*Sayfa*:

Esas No: 2021/1405
Karar No: 2022/1041
Karar Tarihi: 02.03.2022
Yargıtay 3. Ceza Dairesi 2021/1405 Esas 2022/1041 Karar Sayılı İlamı
3. Ceza Dairesi 2021/1405 E. , 2022/1041 K."İçtihat Metni"
İlk Derece Mahkemesi : Bursa 10. Ağır Ceza Mahkemesinin 26.11.2018 tarih ve 2017/37 - 2018/223 sayılı kararı
2-Türkiye Cumhuriyeti ...

*Kısa görev*:
Sayfada ilk derece mahkemesi olarak hangi mahkeme gösteriliyor?

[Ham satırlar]
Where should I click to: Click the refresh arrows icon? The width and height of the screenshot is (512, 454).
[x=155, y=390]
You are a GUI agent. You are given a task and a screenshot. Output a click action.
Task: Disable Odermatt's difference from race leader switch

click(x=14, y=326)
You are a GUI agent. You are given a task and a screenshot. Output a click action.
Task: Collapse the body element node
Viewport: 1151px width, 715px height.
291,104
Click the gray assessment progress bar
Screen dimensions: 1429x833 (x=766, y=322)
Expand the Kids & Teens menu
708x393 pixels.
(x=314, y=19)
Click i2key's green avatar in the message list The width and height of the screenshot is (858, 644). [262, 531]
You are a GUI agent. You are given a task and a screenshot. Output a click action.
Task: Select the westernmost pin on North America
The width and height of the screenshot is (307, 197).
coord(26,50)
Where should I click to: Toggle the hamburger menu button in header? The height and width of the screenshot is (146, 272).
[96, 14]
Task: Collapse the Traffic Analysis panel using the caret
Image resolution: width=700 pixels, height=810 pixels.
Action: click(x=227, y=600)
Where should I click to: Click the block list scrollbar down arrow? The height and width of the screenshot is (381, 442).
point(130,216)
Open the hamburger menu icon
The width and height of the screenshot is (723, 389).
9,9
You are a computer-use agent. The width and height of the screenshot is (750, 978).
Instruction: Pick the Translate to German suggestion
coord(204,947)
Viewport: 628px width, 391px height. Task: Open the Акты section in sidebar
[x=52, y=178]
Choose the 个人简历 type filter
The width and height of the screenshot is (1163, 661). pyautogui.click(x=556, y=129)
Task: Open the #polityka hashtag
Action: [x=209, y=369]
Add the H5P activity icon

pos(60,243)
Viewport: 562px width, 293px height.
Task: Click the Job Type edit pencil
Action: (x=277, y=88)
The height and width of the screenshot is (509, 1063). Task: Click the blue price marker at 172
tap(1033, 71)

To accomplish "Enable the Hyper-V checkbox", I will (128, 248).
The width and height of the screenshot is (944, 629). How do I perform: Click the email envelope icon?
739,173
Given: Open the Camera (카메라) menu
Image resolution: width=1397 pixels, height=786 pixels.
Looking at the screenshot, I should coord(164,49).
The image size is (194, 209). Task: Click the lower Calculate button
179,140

*Cevap*:
Bursa 10. Ağır Ceza Mahkemesi.